Registry Not Found: Check agent name matches registry exactly
Import Errors: Verify factory function path is correct
Tool Failures: Check data_manager access and service imports
Handoff Issues: Ensure handoff tools are properly configured

Debugging Commands

# Check registry
from lobster.config.agent_registry import AGENT_REGISTRY
print(AGENT_REGISTRY.keys())

# Test factory function
from lobster.agents.your_agent import your_agent_factory
agent = your_agent_factory(mock_data_manager)

# Test in CLI
lobster chat
/status  # Check system status
/help    # List available commands

📊 Agent Performance

Optimization Tips

Lazy Loading: Load services only when needed
Caching: Cache expensive computations appropriately
Memory Management: Handle large datasets efficiently
Progress Tracking: Provide user feedback for long operations

Monitoring

# Use structured logging
logger.info(f"Starting analysis with parameters: {params}")
logger.debug(f"Processing {adata.n_obs} observations")

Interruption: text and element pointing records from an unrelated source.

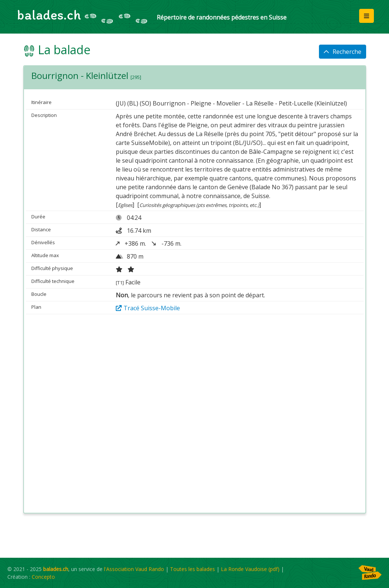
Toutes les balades (192, 569)
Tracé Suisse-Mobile (148, 308)
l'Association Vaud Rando (134, 569)
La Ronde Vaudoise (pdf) (250, 569)
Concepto (43, 577)
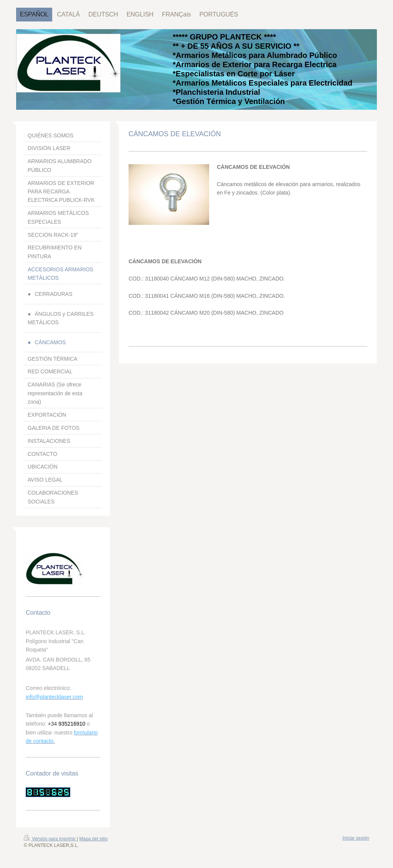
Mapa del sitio (94, 839)
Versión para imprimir (50, 839)
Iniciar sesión (356, 838)
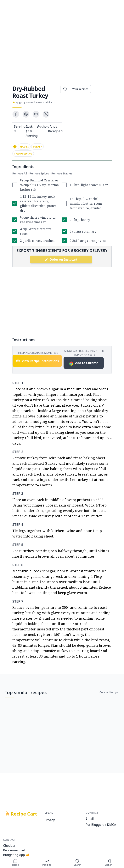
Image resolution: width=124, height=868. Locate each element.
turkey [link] (37, 147)
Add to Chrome (83, 363)
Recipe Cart (24, 814)
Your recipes (80, 89)
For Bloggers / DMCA (101, 825)
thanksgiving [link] (23, 154)
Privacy (49, 820)
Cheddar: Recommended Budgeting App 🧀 (16, 850)
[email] (36, 114)
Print (101, 89)
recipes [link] (24, 147)
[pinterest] (26, 114)
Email (90, 818)
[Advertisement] (62, 45)
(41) (23, 102)
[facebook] (16, 114)
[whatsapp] (46, 114)
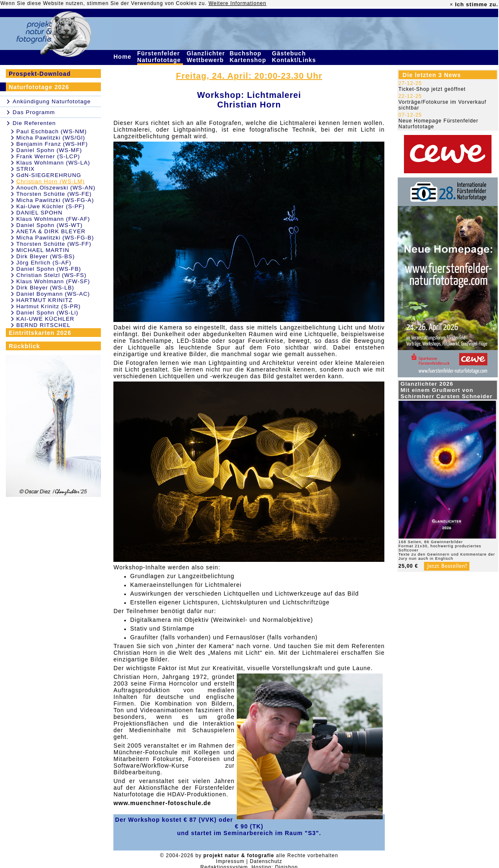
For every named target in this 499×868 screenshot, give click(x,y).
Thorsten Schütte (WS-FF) (54, 244)
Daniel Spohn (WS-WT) (49, 225)
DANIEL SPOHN (39, 212)
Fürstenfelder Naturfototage (160, 57)
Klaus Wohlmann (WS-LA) (53, 162)
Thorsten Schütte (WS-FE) (54, 194)
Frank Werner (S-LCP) (48, 156)
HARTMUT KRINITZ (44, 300)
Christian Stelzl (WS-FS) (51, 275)
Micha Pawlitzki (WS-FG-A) (55, 200)
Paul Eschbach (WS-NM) (51, 131)
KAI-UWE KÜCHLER (45, 319)
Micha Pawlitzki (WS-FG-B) (55, 237)
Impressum (230, 861)
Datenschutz (266, 861)
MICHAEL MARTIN (43, 250)
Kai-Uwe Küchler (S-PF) (50, 206)
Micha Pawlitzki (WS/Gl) (50, 137)
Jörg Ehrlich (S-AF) (44, 262)
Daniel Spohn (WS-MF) (49, 150)
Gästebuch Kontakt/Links (295, 57)
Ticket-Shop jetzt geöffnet (432, 89)
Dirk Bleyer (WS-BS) (45, 256)
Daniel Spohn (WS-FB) (49, 269)
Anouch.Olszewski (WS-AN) (56, 187)
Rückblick (24, 346)
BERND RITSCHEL (43, 325)
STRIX (25, 169)
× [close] (451, 5)
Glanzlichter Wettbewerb (206, 57)
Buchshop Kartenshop (249, 57)
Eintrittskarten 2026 (40, 333)
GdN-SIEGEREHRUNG (49, 175)
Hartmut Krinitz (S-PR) (48, 306)
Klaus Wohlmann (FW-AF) (53, 219)
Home (123, 57)
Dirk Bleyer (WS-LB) (45, 287)
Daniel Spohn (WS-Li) (47, 312)
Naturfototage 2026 (39, 87)
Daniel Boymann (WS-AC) (53, 294)
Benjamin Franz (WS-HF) (52, 144)
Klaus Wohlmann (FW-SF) (53, 281)
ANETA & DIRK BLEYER (51, 231)
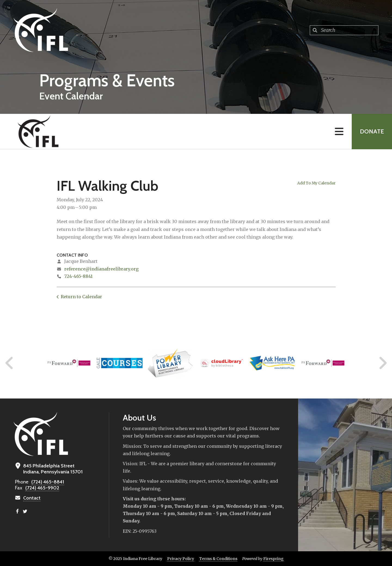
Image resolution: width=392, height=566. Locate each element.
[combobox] (344, 30)
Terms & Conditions (218, 559)
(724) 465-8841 (48, 482)
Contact (32, 498)
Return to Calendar (81, 297)
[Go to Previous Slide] (10, 363)
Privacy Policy (180, 559)
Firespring (273, 559)
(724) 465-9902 (42, 488)
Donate (372, 131)
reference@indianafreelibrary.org (101, 269)
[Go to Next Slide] (382, 363)
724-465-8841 (78, 276)
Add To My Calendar (316, 183)
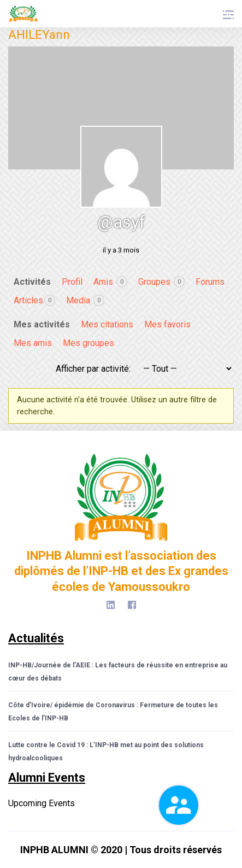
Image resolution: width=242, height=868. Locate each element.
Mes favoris (167, 324)
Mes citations (107, 324)
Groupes (161, 281)
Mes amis (33, 343)
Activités (32, 281)
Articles (34, 300)
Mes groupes (88, 343)
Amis (110, 281)
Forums (210, 281)
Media (85, 300)
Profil (72, 281)
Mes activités (42, 324)
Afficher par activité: (93, 368)
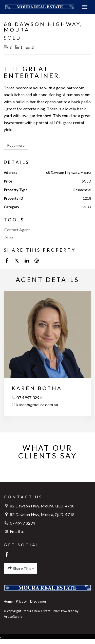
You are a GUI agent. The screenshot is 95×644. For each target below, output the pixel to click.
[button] (46, 238)
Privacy (22, 601)
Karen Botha (37, 388)
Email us (17, 531)
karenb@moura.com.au (37, 404)
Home (8, 601)
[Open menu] (85, 7)
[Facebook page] (7, 555)
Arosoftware (13, 616)
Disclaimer (38, 601)
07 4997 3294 (29, 397)
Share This (21, 569)
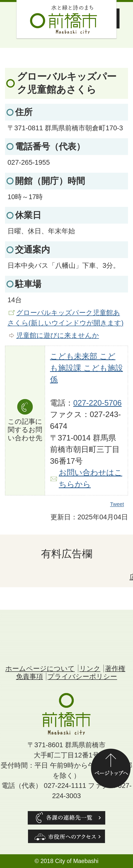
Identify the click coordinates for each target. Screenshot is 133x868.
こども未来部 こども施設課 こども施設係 (86, 368)
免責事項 (29, 676)
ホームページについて (40, 668)
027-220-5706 (98, 403)
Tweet (117, 504)
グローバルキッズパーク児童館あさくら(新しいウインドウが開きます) (65, 318)
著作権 (115, 668)
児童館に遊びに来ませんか (57, 335)
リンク (90, 668)
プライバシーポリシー (82, 676)
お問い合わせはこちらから (90, 478)
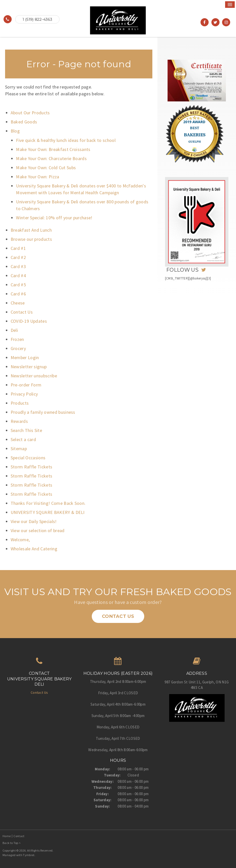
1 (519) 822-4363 (37, 19)
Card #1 (18, 248)
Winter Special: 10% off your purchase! (54, 218)
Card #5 (18, 284)
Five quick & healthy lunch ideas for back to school (65, 140)
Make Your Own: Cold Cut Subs (46, 167)
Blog (15, 131)
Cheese (18, 303)
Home (7, 836)
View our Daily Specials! (34, 521)
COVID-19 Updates (29, 321)
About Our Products (30, 113)
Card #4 (18, 275)
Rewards (19, 421)
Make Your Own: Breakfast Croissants (53, 149)
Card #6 (18, 293)
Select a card (23, 439)
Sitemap (19, 448)
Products (20, 403)
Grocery (18, 348)
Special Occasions (28, 458)
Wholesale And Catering (34, 549)
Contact (19, 836)
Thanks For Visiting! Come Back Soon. (48, 503)
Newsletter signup (29, 367)
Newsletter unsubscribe (34, 376)
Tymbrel (28, 855)
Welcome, (20, 539)
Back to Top (12, 843)
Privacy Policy (24, 394)
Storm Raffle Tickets (31, 467)
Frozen (17, 339)
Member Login (25, 358)
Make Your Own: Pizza (37, 177)
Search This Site (26, 430)
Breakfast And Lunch (31, 230)
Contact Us (22, 312)
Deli (14, 330)
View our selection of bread (37, 530)
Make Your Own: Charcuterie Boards (51, 158)
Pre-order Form (26, 385)
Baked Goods (24, 122)
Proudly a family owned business (43, 412)
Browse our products (31, 239)
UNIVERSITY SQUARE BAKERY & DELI (48, 512)
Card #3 (18, 266)
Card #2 (18, 257)
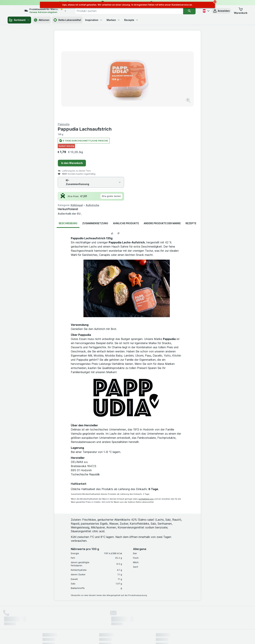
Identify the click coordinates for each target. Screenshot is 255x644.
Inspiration (94, 20)
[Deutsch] (206, 11)
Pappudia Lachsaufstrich (158, 46)
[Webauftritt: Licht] (126, 637)
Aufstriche (166, 122)
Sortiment (19, 20)
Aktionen (42, 20)
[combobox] (133, 11)
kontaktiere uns (146, 416)
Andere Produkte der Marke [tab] (162, 140)
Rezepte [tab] (191, 140)
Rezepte (131, 20)
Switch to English (134, 623)
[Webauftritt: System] (110, 637)
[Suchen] (189, 11)
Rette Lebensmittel (67, 20)
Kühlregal (150, 122)
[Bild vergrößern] (115, 90)
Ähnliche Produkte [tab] (126, 140)
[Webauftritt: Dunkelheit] (143, 637)
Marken (113, 20)
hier (100, 614)
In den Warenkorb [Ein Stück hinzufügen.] (145, 80)
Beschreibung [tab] (68, 140)
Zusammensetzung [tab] (95, 140)
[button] (221, 11)
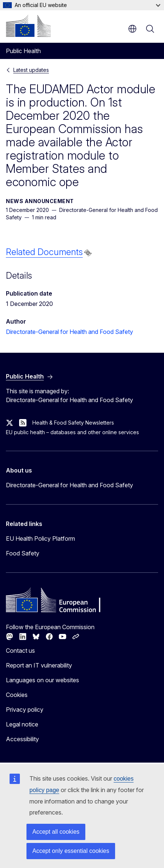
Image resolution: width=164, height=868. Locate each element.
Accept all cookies (56, 832)
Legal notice (22, 724)
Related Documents (44, 252)
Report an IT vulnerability (39, 665)
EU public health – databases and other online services (72, 432)
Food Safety (22, 553)
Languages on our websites (42, 680)
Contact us (20, 651)
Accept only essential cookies (71, 851)
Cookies (17, 695)
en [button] (132, 29)
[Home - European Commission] (28, 26)
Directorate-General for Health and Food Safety (69, 332)
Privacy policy (25, 710)
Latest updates (31, 70)
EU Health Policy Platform (40, 538)
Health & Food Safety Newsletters (73, 422)
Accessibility (22, 739)
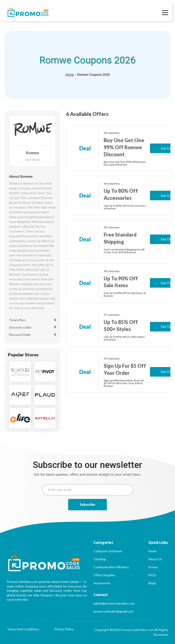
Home (70, 74)
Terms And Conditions (23, 629)
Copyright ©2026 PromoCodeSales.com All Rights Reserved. (131, 632)
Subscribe (87, 504)
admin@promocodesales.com (114, 603)
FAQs (152, 575)
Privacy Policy (64, 629)
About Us (155, 559)
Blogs (152, 583)
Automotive (102, 583)
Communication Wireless (111, 567)
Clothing (100, 559)
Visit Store (32, 160)
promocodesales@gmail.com (113, 611)
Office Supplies (104, 575)
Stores (153, 567)
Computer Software (108, 551)
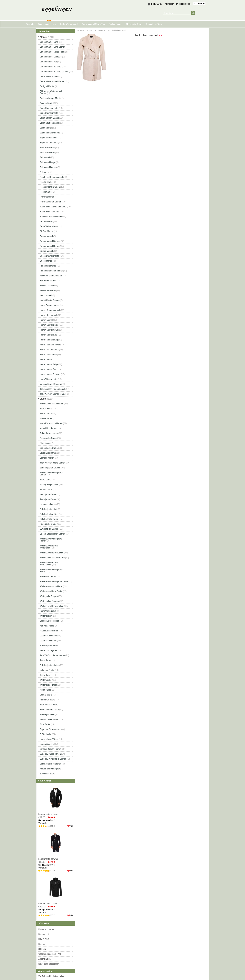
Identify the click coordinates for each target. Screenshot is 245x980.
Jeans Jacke (45, 660)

# Track performance metrics
import time
start_time = time.time()
# ... analysis ...
duration = time.time() - start_time
logger.info(f"Analysis completed in {duration:.2f} seconds")

🎯 Complete Example

See the complete agent implementation template in lobster/agents/template_agent.py for a full working example that demonstrates all the patterns and best practices described in this guide.

This guide provides everything needed to create sophisticated, domain-specific agents that integrate seamlessly with the Lobster AI platform while maintaining scientific rigor and user-friendly interactions.